[Items from a dataset]
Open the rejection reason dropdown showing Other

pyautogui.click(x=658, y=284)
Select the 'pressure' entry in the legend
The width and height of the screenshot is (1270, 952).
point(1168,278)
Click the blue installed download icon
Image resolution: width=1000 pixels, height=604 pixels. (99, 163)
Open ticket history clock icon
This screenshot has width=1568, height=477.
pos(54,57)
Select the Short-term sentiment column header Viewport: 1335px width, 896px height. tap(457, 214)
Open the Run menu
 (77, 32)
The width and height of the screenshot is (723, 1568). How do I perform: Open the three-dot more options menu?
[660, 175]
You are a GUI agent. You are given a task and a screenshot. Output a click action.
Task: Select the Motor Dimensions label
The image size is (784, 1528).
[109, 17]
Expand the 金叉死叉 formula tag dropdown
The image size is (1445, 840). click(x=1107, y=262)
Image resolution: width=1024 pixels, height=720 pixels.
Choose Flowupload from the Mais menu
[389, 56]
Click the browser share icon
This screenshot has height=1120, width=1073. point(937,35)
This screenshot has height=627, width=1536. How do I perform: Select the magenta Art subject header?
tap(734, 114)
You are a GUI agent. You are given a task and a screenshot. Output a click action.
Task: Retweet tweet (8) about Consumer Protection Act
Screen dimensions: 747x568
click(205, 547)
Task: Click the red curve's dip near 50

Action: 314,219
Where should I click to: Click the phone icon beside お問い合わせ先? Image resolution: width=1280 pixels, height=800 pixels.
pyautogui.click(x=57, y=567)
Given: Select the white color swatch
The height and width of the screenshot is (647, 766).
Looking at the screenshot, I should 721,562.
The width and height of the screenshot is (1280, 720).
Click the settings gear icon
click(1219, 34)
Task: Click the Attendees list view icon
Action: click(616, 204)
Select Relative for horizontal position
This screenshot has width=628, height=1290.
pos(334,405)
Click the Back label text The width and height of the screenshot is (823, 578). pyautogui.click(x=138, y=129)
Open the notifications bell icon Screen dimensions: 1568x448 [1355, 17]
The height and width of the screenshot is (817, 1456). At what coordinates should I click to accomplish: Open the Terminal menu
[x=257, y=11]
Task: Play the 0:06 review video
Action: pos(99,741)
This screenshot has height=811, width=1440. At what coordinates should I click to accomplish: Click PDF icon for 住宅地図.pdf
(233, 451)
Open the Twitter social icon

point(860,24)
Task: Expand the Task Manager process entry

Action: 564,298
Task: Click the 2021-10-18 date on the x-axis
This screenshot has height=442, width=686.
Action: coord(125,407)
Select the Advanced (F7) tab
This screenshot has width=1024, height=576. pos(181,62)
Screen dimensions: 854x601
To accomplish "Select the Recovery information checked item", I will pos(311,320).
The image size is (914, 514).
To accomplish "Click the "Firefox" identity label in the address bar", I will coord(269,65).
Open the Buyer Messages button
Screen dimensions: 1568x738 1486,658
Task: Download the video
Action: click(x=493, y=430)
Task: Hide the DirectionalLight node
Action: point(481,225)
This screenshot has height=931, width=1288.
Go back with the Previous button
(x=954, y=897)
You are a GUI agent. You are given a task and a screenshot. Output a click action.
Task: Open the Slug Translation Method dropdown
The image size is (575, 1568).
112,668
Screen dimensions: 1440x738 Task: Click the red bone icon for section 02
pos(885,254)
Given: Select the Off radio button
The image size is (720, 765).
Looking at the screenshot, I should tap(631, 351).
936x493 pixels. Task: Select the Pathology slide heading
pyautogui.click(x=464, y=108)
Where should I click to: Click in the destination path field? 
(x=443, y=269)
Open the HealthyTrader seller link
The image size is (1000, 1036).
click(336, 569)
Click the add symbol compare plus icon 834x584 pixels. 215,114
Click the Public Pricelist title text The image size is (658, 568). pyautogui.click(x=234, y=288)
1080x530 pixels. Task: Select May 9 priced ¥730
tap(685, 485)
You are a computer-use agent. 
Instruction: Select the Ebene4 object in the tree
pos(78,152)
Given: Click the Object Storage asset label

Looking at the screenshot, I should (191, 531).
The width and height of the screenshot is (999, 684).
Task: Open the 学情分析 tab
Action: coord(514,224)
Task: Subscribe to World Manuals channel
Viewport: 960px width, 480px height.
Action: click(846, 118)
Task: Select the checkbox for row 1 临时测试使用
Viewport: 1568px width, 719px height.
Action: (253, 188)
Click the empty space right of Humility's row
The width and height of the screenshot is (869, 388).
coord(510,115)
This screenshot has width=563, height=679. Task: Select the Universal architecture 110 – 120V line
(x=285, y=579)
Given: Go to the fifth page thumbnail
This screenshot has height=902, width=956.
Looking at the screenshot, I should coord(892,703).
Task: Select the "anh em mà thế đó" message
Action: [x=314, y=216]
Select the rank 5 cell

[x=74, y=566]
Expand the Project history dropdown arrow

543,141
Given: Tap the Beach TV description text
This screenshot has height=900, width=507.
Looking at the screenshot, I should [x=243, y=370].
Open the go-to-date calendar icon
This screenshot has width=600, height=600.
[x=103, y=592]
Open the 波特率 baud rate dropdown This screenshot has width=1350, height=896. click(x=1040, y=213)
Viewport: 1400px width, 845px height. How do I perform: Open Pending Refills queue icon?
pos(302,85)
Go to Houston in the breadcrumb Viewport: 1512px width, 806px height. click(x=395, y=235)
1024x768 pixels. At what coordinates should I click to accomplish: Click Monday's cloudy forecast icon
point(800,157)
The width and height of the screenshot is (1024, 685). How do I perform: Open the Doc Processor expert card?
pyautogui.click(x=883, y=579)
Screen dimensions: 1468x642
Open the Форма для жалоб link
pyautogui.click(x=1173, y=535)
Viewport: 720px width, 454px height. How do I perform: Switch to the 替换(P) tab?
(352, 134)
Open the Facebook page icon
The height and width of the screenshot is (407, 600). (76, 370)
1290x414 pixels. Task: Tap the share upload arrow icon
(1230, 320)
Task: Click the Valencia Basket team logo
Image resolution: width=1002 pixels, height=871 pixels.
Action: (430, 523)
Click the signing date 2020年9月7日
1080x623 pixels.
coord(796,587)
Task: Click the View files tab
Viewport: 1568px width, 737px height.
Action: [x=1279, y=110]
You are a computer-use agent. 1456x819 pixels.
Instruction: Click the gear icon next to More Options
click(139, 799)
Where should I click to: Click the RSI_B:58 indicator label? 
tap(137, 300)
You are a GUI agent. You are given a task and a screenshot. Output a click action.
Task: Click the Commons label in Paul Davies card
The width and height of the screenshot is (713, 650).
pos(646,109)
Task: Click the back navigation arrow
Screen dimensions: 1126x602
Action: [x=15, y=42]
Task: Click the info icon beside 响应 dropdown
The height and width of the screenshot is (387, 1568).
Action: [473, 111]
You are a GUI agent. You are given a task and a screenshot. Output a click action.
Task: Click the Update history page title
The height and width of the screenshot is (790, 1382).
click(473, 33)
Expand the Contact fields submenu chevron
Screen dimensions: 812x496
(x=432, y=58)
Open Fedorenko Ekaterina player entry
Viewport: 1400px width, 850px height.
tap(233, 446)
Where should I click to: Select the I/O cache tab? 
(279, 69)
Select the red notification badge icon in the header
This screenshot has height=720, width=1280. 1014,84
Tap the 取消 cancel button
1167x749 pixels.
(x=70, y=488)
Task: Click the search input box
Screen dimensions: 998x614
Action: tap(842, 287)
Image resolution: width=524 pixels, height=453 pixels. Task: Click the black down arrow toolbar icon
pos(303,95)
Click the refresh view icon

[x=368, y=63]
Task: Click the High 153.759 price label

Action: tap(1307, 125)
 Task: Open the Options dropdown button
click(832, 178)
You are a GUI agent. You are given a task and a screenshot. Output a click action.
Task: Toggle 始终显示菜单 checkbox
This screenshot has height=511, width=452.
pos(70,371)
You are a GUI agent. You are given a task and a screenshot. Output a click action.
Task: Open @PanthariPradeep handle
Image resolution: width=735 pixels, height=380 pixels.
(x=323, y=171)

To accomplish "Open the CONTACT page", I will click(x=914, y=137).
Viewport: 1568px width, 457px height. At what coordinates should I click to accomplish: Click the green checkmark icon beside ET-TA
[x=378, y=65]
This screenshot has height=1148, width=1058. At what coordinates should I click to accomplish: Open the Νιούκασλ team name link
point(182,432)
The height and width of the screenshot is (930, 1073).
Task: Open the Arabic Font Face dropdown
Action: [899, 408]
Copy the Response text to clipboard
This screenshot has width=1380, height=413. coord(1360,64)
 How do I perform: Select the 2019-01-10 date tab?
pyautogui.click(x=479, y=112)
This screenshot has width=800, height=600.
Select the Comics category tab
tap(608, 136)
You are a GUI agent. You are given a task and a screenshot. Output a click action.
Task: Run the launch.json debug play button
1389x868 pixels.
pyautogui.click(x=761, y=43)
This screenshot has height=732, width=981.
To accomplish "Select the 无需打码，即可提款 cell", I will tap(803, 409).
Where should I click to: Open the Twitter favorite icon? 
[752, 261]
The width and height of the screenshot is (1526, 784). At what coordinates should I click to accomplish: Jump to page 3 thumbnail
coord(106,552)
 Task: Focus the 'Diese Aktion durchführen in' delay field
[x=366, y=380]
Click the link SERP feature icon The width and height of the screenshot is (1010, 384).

▶ [EXERCISE DESCRIPTION]: Filter the records above down to the lines that hold the string "computer".

▶ [YOUR RESPONSE]:
You are a computer-use agent. 
You are a computer-use agent. 1456x819 pixels.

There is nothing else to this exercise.